Problem 1: Please reproduce the records word for word, beginning at the line that contains "The width and height of the screenshot is (238, 170)." and continuing through the end of the records.

Given text:
=====
ALBUQUERQUE, N.M. — Editor’s note: this story has been updated to reflect the correct percentage of recycled wastewater is used by Marathon Oil.
Copyright © 2019 Albuquerque Journal
Marvin Nash is gushing with enthusiasm about the prospect of irrigating New Mexico’s arid lands with oil and gas wastewater.
His Wyoming-based startup, Encore Green Environmental, is pursuing a pilot project to clean up effluent waste from booming industry operations in southeastern New Mexico and then spray it over desert areas to increase vegetation for ranching and erosion control.
His company already has one pilot project under way at a Wyoming ranch near Cheyenne. In early April, Nash submitted permit applications with the New Mexico Environment and Energy, Minerals and Natural Resources departments to become the first company here to reuse oil-and-gas effluent, known as produced water, outside of industry operations.
=====
Data records:
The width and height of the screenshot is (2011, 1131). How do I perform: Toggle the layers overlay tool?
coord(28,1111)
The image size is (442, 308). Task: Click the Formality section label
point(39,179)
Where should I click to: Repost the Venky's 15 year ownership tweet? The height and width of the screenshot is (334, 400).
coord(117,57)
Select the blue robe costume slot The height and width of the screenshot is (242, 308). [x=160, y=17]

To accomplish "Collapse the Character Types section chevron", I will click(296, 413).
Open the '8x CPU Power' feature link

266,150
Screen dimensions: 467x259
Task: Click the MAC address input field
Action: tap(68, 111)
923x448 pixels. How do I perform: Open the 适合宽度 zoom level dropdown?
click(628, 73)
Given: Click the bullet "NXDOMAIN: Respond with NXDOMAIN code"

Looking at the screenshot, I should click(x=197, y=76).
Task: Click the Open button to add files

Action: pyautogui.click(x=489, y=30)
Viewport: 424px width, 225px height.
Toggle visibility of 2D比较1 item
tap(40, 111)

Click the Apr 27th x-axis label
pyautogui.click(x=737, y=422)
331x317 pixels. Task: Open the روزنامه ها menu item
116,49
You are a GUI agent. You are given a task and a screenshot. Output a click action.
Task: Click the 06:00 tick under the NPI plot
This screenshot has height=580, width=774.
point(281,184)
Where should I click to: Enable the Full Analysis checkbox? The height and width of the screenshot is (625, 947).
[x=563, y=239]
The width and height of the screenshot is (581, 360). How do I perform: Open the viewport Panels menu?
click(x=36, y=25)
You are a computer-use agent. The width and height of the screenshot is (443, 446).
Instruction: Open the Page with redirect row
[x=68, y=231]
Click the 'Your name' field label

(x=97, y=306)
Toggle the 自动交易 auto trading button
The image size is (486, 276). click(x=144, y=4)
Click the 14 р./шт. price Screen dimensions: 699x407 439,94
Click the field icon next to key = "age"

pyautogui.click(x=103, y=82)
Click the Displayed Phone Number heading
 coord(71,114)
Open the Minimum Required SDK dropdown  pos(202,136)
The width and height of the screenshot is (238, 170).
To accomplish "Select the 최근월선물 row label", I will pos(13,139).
=====
Problem 2: Decide whether each statement agrees with the wastewater article. Answer yes or no and quote the deciding words. (a) Encore Green Environmental is based in Wyoming. (b) Nash's company already has a pilot project at a ranch near Cheyenne. (c) Nash submitted his permit applications in early March.

Right answer 1:
The width and height of the screenshot is (238, 170).
To accomplish "Select the 최근월선물 row label", I will pos(13,139).

Right answer 2:
(a) Yes: "His Wyoming-based startup, Encore Green Environmental"
(b) Yes: "His company already has one pilot project under way at a Wyoming ranch near Cheyenne."
(c) No: "In early April, Nash submitted permit applications"